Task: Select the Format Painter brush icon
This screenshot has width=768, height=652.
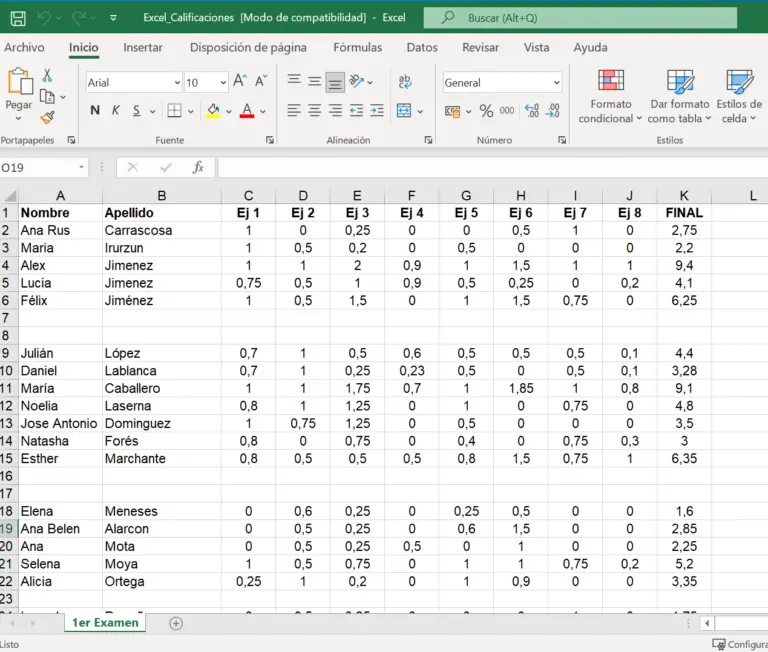Action: (47, 118)
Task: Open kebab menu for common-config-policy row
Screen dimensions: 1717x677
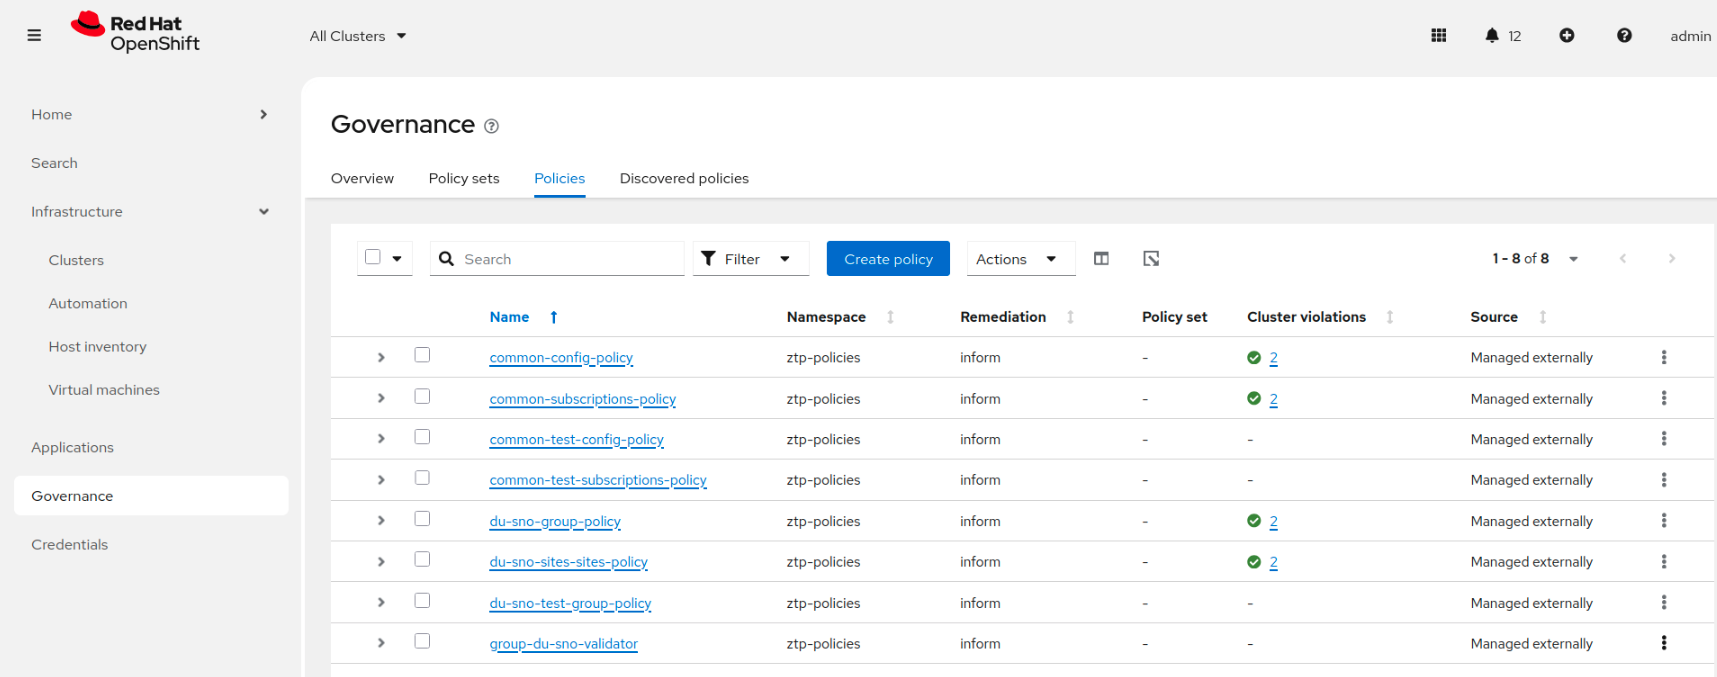Action: pos(1663,357)
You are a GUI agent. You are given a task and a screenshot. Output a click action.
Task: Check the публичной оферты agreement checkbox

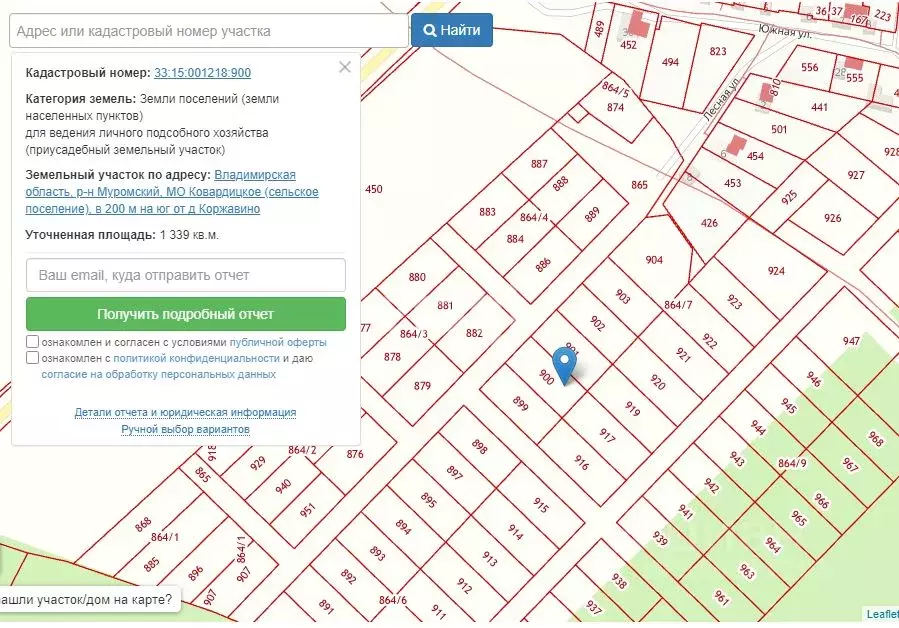point(33,342)
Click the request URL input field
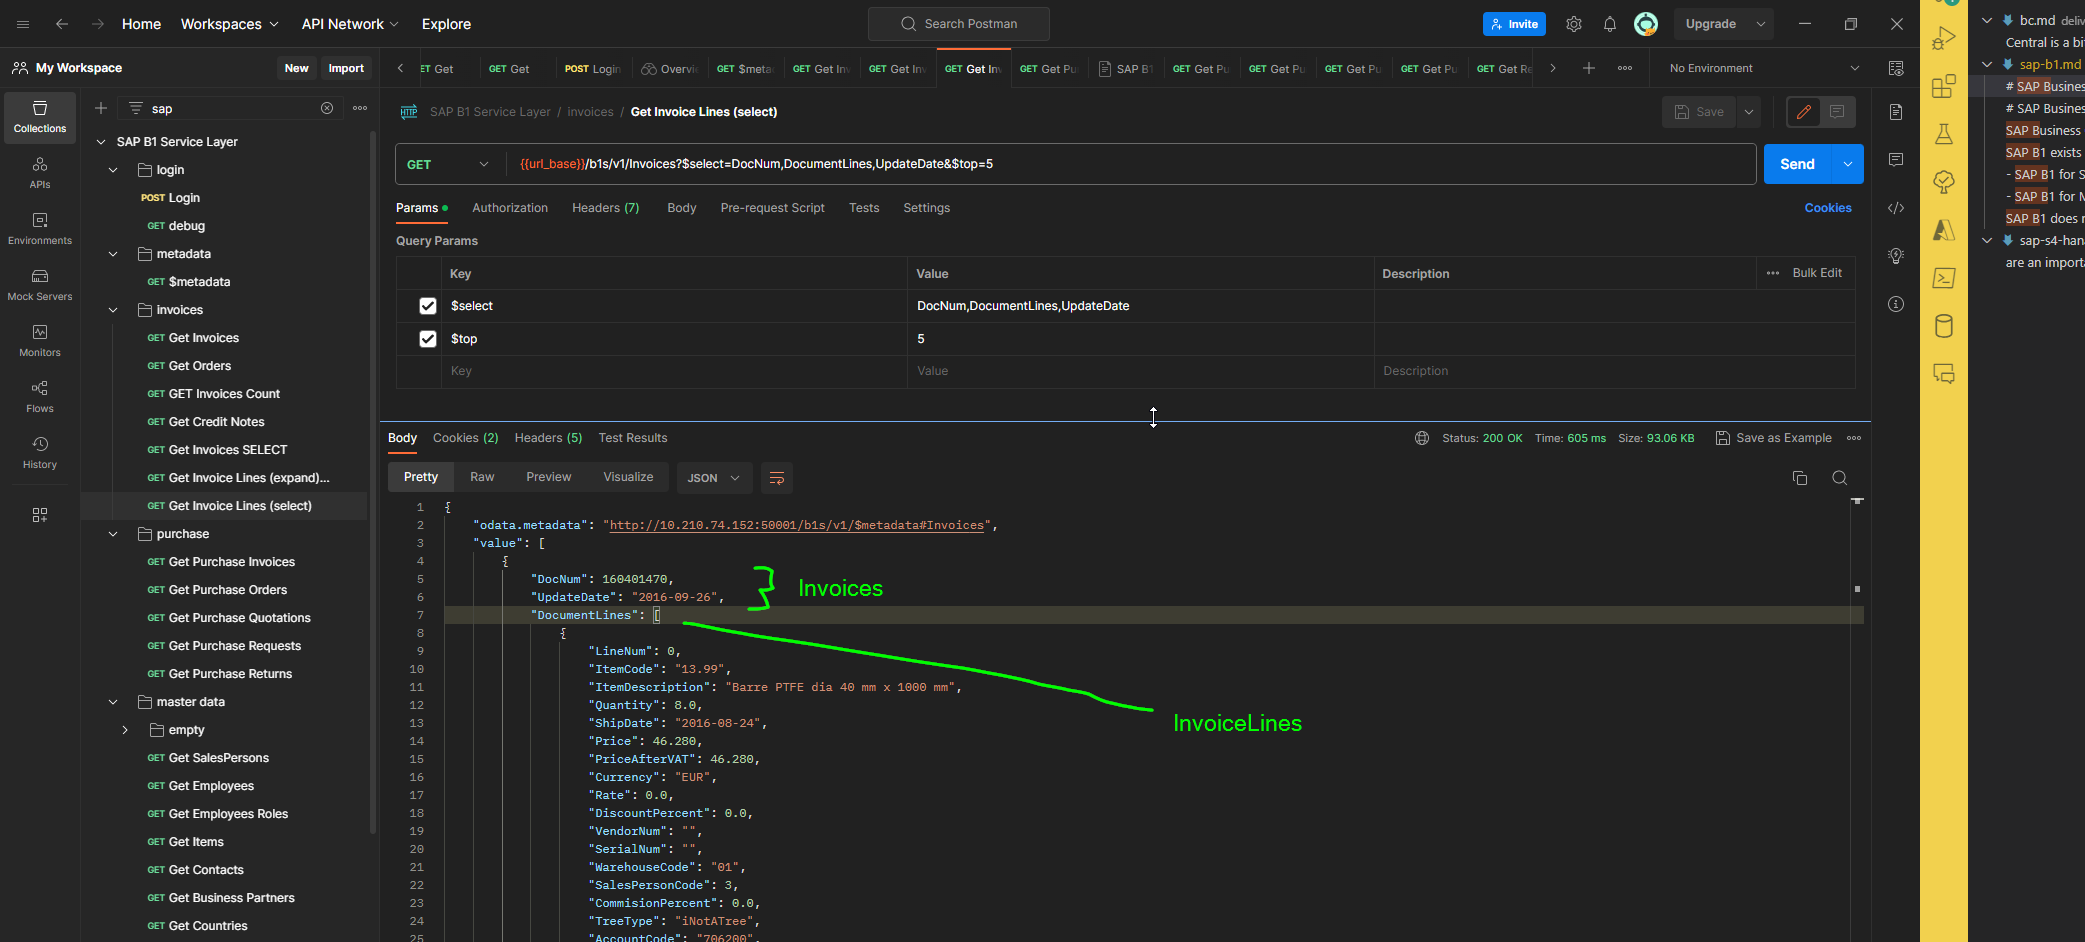The image size is (2085, 942). click(1130, 164)

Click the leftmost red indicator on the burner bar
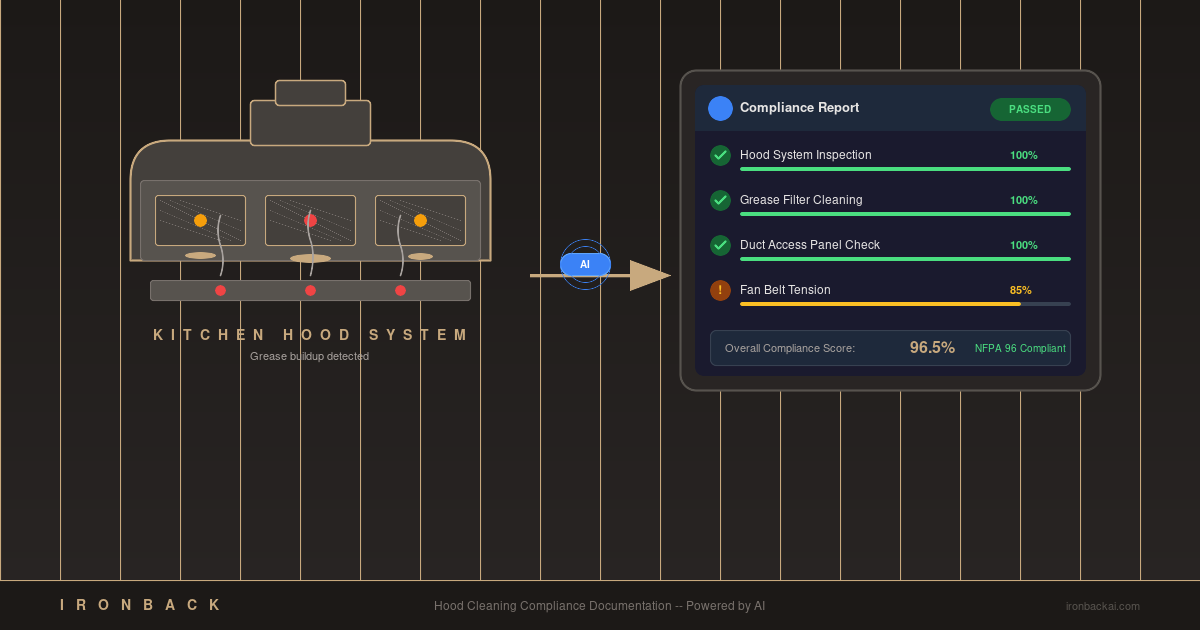220,290
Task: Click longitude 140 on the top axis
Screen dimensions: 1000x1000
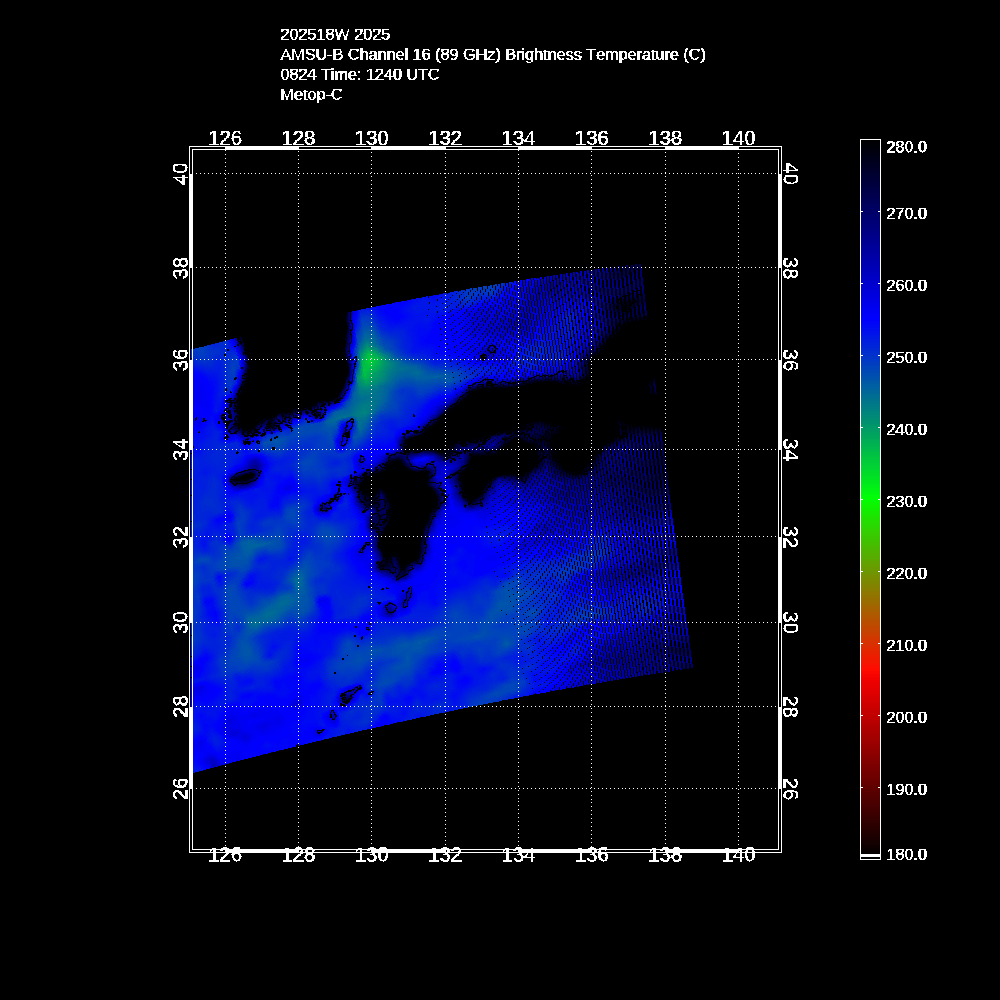Action: (x=738, y=138)
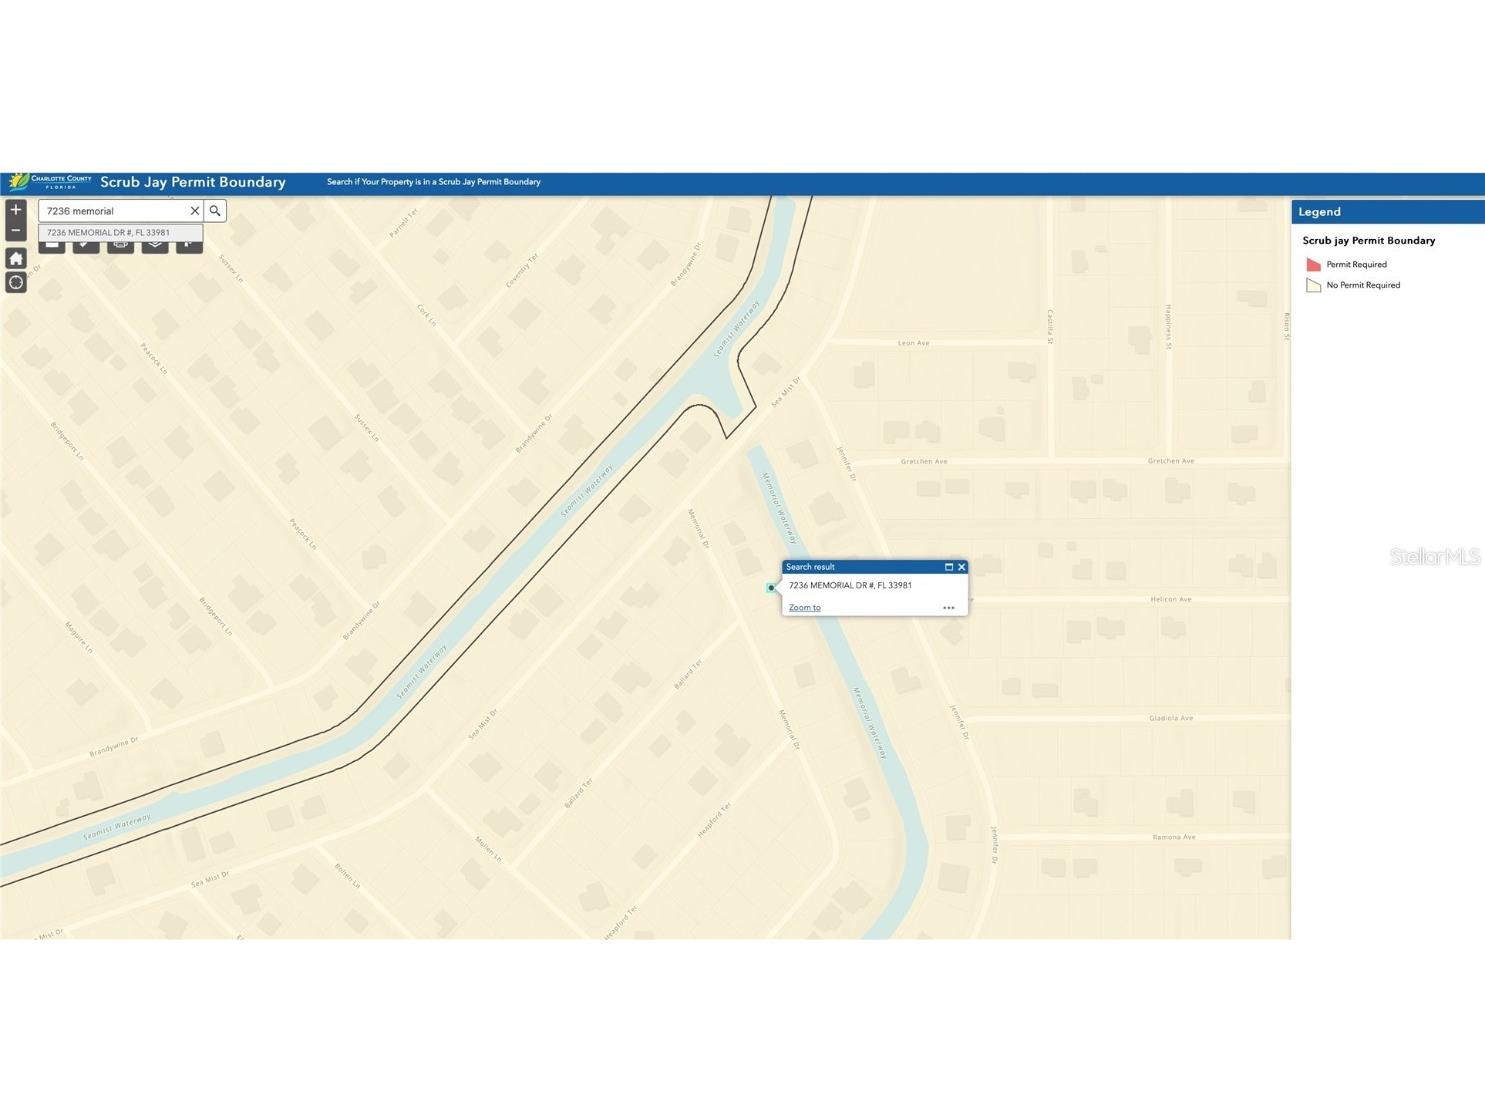1485x1113 pixels.
Task: Run the search with the magnifier icon
Action: point(215,210)
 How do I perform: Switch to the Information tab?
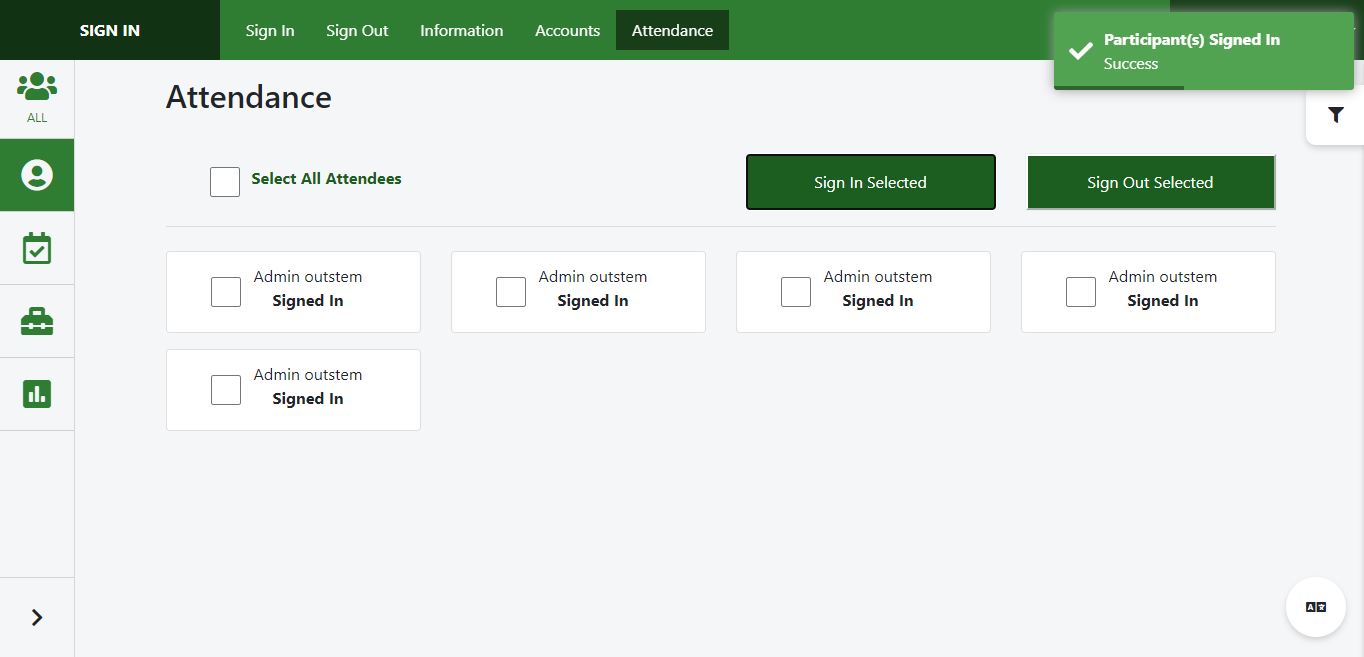461,30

^^^^^^^^

→ **Requirement**
Without the pictures, return the records above exactly as written.

→ **Exercise answer**
Task: Select the Format Painter brush icon
This screenshot has width=768, height=652.
Action: (47, 118)
Task: Open kebab menu for common-config-policy row
Screen dimensions: 1717x677
Action: pos(1663,357)
You are a GUI agent. You are given a task and a screenshot. Output a click action.
Task: Check the публичной оферты agreement checkbox

point(33,342)
Click the request URL input field
The image size is (2085, 942). click(1130, 164)

Click the leftmost red indicator on the burner bar
220,290
Task: Click longitude 140 on the top axis
Screen dimensions: 1000x1000
Action: (x=738, y=138)
1485x1113 pixels.
Task: Run the search with the magnifier icon
Action: point(215,210)
 How do I perform: Switch to the Information tab?
461,30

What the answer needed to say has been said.